As the young writer, McCormack at first presents himself as the audience’s proxy, quietly observing the dismal doings of the Sinclair clan, sharing our wide-eyed wonder at the family’s slow-motion implosion. But before long he skillfully drops us along the roadside and joins the parade of pretense. An immensely appealing actor, McCormack earns our continued support even when Liam proves to be every bit as sneaky as his hosts.
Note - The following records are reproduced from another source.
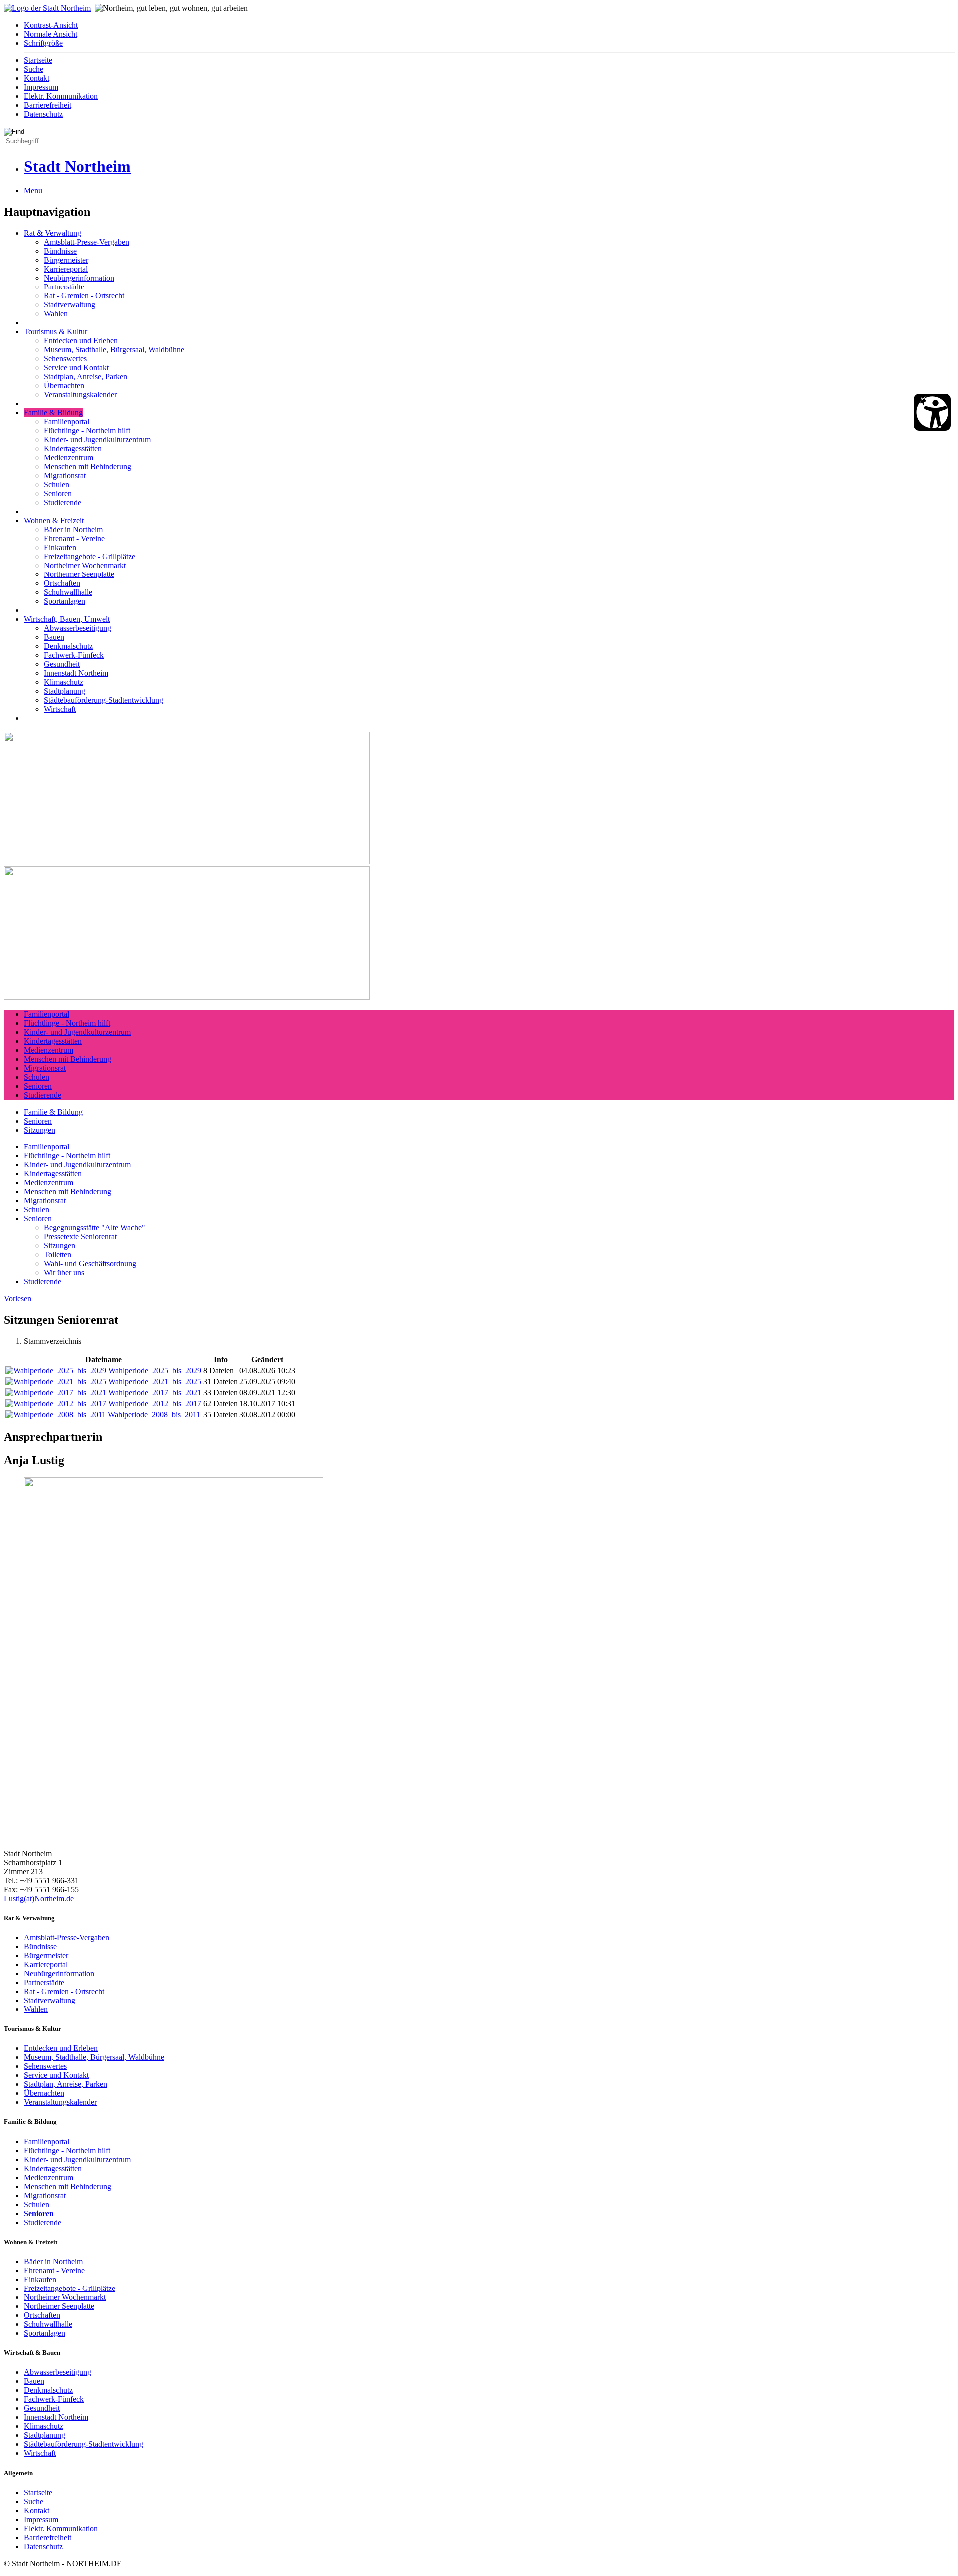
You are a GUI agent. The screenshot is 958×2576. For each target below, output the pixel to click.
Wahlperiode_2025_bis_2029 (154, 1370)
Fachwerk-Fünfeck (74, 655)
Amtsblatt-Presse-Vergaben (86, 242)
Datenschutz (43, 114)
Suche (33, 69)
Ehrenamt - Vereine (74, 538)
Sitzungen (39, 1130)
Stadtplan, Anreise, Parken (85, 376)
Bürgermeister (66, 260)
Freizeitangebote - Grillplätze (89, 556)
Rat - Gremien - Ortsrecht (84, 295)
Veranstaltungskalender (80, 394)
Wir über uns (64, 1272)
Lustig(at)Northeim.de (39, 1898)
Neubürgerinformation (79, 278)
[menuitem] (489, 25)
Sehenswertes (65, 358)
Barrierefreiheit (47, 105)
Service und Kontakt (76, 367)
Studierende (62, 502)
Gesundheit (62, 664)
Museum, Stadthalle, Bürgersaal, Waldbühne (114, 349)
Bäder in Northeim (73, 529)
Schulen (56, 484)
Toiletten (57, 1254)
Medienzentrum (68, 457)
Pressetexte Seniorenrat (80, 1236)
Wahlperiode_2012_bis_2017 (154, 1403)
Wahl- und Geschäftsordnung (90, 1263)
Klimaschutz (63, 682)
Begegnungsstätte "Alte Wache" (94, 1227)
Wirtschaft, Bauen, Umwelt (67, 619)
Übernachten (64, 385)
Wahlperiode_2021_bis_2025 (154, 1381)
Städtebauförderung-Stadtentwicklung (103, 700)
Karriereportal (66, 269)
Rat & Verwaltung (52, 233)
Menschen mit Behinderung (87, 466)
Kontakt (36, 78)
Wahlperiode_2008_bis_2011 (154, 1414)
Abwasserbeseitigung (77, 628)
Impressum (41, 87)
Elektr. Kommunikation (61, 96)
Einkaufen (60, 547)
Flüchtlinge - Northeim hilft (87, 430)
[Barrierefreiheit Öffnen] (932, 412)
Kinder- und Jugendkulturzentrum (97, 439)
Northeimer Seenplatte (79, 574)
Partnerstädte (64, 287)
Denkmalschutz (68, 646)
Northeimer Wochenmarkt (85, 565)
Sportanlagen (64, 601)
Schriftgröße (43, 43)
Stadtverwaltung (69, 304)
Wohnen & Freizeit (54, 520)
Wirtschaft (60, 709)
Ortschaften (62, 583)
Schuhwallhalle (68, 592)
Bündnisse (60, 251)
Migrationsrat (65, 475)
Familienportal (66, 421)
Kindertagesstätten (73, 448)
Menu (33, 190)
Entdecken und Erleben (81, 340)
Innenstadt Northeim (76, 673)
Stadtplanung (64, 691)
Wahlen (56, 313)
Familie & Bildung (53, 412)
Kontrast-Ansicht (51, 25)
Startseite (38, 60)
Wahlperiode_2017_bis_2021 (154, 1392)
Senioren (58, 493)
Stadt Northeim (77, 166)
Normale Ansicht (50, 34)
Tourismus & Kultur (55, 331)
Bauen (54, 637)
Delpy, on the other hand, is somewhat under-used here. Hélène is, granted, a stoic figure trying to balance her professional position with her growing disdain for Sinclair, fed by a gnawing suspicion that he might be up to a truly unthinkable project behind the locked door of Felix’s old bedroom. But director Troughton asks little more of Delpy than to stand at windows, and on patios, and on lawns, staring into space, asking the audience to read Hélène’s mind in real time, rather than just cutting away and getting on with the plot at hand.

Said plot eventually lumbers toward an explosion of rage and violence as the fuse set in the film’s opening scenes finally burns down to a dramatic detonation. But, like virtually everyone in the film, the audience might also come away from The Lesson with a nagging sense of betrayal: It turns out the explosive finale is the result of a meticulously crafted scheme that, when you think about it, had virtually no chance of working. Had one single variance occurred at any point in the entire film, the plan would certainly have crashed and burned.

A film noir in broad daylight (there’s even a clip from the 1956 Diana Dors pulper Blonde Sinner), The Lesson really has one item on its syllabus: People are not always what they appear to be, and the truth about them is usually a lot worse than you can imagine. Not exactly a life-affirming message, but one that is, here at least, often darkly fun to dissect.